TO DO: Starting with the line containing "Switch to ONLINE mode" and going on through the end of the records, swap "chevron" for "arrow" and give those lines back with nothing else changed, leaving out the pictures.

LISTING:

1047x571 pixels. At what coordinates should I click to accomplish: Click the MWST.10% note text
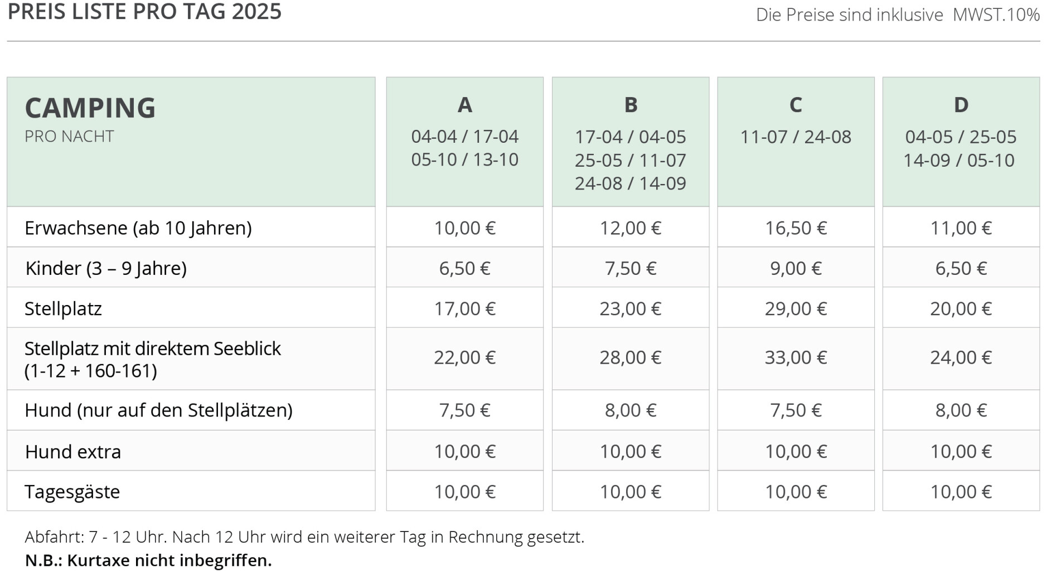[x=996, y=14]
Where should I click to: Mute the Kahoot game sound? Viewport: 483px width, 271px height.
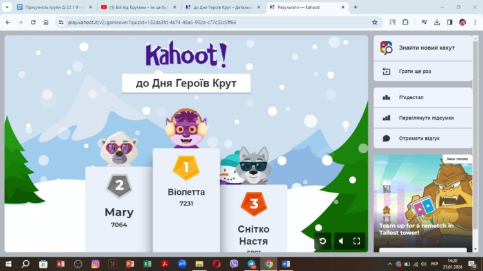tap(340, 241)
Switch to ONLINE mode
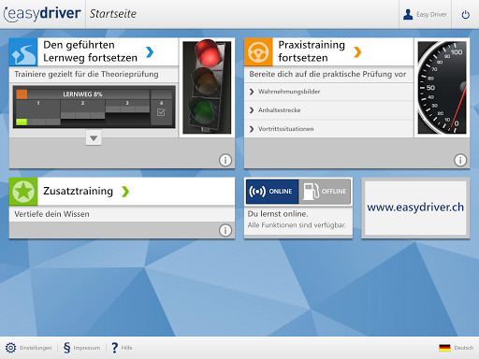 point(272,192)
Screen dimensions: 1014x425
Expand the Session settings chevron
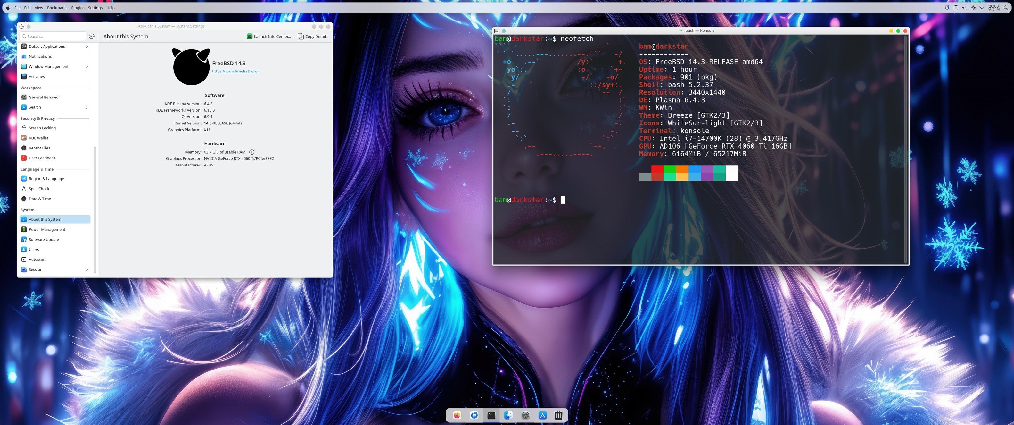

SOLUTION:
Switch to ONLINE mode
 point(272,192)
Screen dimensions: 1014x425
Expand the Session settings arrow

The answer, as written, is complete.